• _Schriftliche Aufgabe_:
Gib den nachstehenden Artikel über den Aufstieg des Islamischen Staates vollständig und wortgetreu wieder.

**** Vorliegender Text ****

© JUNGE FREIHEIT Verlag GmbH & Co.  www.jungefreiheit.de  12/15 / 13. März 2015

Kalifat des kalkulierten Schreckens
Der Islamwissenschaftler deutet die Rolle und den Aufstieg des Islamischen Staates: Eine Folge der verbrannten Erde der US-Amerikaner im Irak
Michael Paulwitz

Von einer Terrorgruppe unter vielen im von westlichen Interventionen zerrütteten Irak und Syrien ist der „Islamische Staat“ (IS, zuvor auch ISI oder ISIS) zur „mächtigsten Terrororganisation der Welt“ geworden, die ein von sechs bis acht Millionen Menschen bewohntes Gebiet kontrolliert, über beträchtliche finanzielle Ressourcen und Rekruten aus aller Welt verfügt und mit propagandistisch wirkungsvoll zur Schau gestellter archaischer Gewalt die Weltöffentlichkeit in Atem hält.

**** Datenauszug ****

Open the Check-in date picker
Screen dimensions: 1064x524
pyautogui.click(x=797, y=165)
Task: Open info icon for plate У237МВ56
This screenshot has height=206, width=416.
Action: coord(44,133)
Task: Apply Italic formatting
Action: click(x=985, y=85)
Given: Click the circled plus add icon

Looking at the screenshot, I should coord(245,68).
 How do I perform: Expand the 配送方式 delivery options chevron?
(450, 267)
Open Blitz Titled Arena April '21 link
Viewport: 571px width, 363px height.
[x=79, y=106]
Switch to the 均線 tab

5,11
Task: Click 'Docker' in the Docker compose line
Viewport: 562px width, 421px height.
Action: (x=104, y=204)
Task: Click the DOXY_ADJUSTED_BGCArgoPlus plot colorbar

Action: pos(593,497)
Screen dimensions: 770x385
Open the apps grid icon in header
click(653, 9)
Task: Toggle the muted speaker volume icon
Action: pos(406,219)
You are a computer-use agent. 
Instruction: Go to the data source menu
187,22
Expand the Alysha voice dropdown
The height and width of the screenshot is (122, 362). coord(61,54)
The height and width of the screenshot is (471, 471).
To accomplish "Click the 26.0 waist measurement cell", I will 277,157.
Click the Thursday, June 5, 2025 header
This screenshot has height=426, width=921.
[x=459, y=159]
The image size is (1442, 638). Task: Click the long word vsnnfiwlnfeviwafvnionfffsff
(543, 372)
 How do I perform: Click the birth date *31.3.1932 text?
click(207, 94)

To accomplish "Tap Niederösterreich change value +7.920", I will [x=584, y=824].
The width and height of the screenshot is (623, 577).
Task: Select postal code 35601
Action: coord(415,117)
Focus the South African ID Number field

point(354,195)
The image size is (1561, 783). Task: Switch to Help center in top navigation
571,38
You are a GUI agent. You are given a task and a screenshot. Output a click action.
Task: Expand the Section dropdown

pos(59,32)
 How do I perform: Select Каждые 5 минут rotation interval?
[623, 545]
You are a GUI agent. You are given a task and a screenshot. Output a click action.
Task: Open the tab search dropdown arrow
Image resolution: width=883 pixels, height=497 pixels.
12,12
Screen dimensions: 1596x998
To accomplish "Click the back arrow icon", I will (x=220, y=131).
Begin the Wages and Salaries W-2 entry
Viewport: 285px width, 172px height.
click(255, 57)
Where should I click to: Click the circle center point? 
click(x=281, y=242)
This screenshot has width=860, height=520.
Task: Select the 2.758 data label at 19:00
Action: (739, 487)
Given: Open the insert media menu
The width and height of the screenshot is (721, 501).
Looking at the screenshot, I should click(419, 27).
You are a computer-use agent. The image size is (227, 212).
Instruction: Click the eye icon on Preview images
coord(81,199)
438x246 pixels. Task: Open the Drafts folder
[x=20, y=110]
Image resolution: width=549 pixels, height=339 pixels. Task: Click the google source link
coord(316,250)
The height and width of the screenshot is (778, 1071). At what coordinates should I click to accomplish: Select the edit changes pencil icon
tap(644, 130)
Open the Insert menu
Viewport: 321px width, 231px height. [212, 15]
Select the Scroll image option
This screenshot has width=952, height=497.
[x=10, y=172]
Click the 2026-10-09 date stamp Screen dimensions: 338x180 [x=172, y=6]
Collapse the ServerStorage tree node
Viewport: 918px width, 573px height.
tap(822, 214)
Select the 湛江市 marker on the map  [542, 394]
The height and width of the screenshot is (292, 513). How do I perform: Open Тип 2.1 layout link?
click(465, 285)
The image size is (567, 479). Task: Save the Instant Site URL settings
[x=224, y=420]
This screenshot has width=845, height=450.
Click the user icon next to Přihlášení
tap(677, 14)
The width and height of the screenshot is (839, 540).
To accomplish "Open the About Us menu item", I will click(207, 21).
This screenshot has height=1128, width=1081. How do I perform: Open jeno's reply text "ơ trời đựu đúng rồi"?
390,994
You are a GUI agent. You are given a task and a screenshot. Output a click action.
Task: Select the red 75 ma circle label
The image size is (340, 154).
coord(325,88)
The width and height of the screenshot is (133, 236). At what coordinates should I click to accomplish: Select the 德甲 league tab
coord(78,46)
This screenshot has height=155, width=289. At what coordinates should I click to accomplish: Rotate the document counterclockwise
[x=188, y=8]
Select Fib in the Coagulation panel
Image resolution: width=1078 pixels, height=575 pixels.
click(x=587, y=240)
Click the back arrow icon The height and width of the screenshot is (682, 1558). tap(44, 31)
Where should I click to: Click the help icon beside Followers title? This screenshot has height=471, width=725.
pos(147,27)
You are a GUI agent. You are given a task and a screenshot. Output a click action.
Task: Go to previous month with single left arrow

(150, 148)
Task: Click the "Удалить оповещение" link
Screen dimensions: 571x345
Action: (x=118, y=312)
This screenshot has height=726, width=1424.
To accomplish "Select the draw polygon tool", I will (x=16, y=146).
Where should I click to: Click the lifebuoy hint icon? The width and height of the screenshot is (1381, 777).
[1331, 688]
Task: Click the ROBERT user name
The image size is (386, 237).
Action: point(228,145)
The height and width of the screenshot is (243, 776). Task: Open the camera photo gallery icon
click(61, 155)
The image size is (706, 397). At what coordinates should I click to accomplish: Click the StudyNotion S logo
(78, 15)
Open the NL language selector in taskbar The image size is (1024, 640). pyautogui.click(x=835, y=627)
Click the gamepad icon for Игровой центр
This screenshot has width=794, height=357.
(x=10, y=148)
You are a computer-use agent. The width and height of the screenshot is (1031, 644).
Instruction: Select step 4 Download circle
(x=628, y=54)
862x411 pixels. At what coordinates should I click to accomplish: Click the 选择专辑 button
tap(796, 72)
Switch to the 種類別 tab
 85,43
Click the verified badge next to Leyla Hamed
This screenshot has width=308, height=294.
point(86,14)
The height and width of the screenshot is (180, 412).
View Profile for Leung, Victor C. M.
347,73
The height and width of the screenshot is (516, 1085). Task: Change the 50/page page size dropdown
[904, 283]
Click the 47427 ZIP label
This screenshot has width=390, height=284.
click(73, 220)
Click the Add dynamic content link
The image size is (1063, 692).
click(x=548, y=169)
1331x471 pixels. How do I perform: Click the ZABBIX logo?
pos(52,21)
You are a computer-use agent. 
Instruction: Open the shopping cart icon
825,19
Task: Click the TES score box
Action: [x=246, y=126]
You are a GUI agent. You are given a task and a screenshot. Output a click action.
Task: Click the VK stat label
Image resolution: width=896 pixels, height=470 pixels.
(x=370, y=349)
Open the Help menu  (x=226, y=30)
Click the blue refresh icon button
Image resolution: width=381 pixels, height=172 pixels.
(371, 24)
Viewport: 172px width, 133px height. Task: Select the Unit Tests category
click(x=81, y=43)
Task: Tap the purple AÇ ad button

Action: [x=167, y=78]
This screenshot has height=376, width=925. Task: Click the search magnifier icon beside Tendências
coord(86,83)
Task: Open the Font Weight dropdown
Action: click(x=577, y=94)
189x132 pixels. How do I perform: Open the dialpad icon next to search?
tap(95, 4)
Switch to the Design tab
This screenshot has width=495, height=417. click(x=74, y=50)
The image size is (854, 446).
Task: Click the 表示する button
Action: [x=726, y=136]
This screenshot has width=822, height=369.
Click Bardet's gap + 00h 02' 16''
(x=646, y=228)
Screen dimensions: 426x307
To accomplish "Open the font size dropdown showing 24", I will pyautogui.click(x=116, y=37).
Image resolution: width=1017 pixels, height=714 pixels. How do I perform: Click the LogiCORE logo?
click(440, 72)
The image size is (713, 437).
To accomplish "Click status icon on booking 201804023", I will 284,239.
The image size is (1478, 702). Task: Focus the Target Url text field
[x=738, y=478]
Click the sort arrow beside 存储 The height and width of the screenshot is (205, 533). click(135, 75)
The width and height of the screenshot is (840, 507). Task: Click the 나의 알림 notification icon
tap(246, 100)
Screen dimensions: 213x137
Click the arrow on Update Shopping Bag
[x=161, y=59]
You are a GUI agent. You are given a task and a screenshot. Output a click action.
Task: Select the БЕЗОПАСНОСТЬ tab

****

• _Ergebnis_:
© JUNGE FREIHEIT Verlag GmbH & Co.  www.jungefreiheit.de  12/15 / 13. März 2015

Kalifat des kalkulierten Schreckens
Der Islamwissenschaftler deutet die Rolle und den Aufstieg des Islamischen Staates: Eine Folge der verbrannten Erde der US-Amerikaner im Irak
Michael Paulwitz

Von einer Terrorgruppe unter vielen im von westlichen Interventionen zerrütteten Irak und Syrien ist der „Islamische Staat“ (IS, zuvor auch ISI oder ISIS) zur „mächtigsten Terrororganisation der Welt“ geworden, die ein von sechs bis acht Millionen Menschen bewohntes Gebiet kontrolliert, über beträchtliche finanzielle Ressourcen und Rekruten aus aller Welt verfügt und mit propagandistisch wirkungsvoll zur Schau gestellter archaischer Gewalt die Weltöffentlichkeit in Atem hält.